E’ necessario sottolineare che all’inizio della Prima guerra del Congo, nel 1996, i gruppi armati perseguivano scopi politici chiedendo l’accesso alla ricchezza per la propria etnia, oppure la tutela religiosa o la rappresentanza politica per il proprio gruppo. Per finanziarsi occupavano le aree agricole e minerarie trafficando le risorse. Progressivamente il traffico è diventato lo scopo della lotta relegando le rivendicazioni politiche in secondo piano. Nel 2011, finalmente, anche l’ONU definì quelle milizie come “gruppi di criminalità organizzata” (UNODC 2011).

La parabola delle guerre africane si palesa: le ragioni politiche lasciano spazio a quelle economiche e criminali, la guerra diventa necessaria perché, nel disordine, i traffici possono prosperare. E se dei traffici godono anche i vecchi signori della guerra, oggi generali dell’esercito, allora anche l’esercito è criminale. Il mantenimento del conflitto diventa così interesse dei nuovi politici e generali, già leader miliziani, e il crimine organizzato in Congo viene protetto e alimentato dai rappresentanti dello Stato.

I gruppi che restano fuori da questo network criminale, o che vogliono aumentare la propria quota di benefici, escono dall’ufficialità dell’esercito e ricominciano la lotta armata. Non ci sono motivi politici, solo sete di denaro. Lo stupro di massa diventa uno degli strumenti per aumentare le proprie “quote”.

Generalmente si ritiene che lo stupro di massa sia riconducibile alle ragioni della pulizia etnica che, seppur brutale, è un’arma politica poiché muta l’equilibrio etnico di una data regione, ma il Congo ci insegna che – venuta meno ogni ragione politica alla guerra – lo stupro di massa è oggi uno strumento economico teso a difendere il mercato criminale poiché, assoggettando la popolazione, traumatizzandola e “violentandola”, il gruppo criminale si assicura il controllo dell’area e quindi delle sue risorse.

Inoltre lo stupro produce un beneficio aggiuntivo nel caso in cui (le milizie, ndr) giungessero ad un accordo con l’esercito congolese che ne porti all’integrazione. Infatti, più una milizia accresce il proprio blasone attraversola violenza, maggiori possibilità ha di venire “invitata” a integrarsi nell’esercito regolare congolese.
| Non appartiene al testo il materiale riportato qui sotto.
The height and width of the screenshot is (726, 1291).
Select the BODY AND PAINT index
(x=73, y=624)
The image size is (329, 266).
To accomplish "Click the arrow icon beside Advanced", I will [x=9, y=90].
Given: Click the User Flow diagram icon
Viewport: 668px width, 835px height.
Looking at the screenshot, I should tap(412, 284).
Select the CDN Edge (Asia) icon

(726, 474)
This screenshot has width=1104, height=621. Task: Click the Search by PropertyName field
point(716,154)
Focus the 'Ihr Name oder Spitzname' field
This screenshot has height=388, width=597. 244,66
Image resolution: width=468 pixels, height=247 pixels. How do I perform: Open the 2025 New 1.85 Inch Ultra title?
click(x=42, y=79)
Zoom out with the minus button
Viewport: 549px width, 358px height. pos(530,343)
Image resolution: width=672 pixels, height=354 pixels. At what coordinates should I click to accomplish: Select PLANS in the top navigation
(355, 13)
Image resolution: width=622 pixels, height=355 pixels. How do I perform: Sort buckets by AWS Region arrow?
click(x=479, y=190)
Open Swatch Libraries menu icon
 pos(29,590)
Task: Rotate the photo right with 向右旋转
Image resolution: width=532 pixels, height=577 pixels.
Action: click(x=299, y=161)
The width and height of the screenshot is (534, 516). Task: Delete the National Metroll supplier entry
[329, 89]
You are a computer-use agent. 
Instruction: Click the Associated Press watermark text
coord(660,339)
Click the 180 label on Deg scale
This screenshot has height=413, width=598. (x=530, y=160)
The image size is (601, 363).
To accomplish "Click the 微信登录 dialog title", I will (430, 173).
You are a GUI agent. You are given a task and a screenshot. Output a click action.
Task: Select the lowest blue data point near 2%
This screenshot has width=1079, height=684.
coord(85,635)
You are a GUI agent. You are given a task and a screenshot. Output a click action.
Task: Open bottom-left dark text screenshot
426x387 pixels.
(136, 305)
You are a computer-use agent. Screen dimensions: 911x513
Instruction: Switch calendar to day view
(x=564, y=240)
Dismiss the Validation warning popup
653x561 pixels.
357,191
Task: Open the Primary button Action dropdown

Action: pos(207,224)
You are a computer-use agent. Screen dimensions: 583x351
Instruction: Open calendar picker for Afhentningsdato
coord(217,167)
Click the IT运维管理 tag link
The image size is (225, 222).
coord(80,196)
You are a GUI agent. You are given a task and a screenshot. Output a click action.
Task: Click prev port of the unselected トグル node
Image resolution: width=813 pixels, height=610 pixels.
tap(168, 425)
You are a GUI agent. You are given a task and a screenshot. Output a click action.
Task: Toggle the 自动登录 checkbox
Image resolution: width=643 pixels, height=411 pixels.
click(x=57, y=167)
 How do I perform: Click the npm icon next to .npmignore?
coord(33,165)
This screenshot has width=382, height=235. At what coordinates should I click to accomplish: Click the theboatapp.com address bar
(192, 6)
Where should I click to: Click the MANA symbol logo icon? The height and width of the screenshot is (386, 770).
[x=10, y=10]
Lo stupro di massa di Zalanambangu testimonia come cambiano le guerre africane. I sanguinosi conflitti dell’Africa vengono spesso spiegati ricorrendo a due chiavi di lettura: quella del conflitto per il controllo delle risorse che, per quanto vera, è assai riduttiva; e quella del conflitto etnico. Questa seconda, prediletta dai media, suggerisce una ri-primitivizzazione del continente africano e una sua sostanziale “irrazionalità”.

Così la violenza africana è rappresentata come “folle”, quindi incomprensibile, quando invece ha precise cause e precise soluzioni. Quella del Congo è una guerra alimentata da gruppi armati dediti alla crimine organizzato che godono di precisi appoggi politici interni ed esteri. E’ una “mafia” che va colpita nei suoi interessi economici, cioè i traffici illeciti, compiuti – va detto – con la connivenza dell’occidente e di altri paesi africani.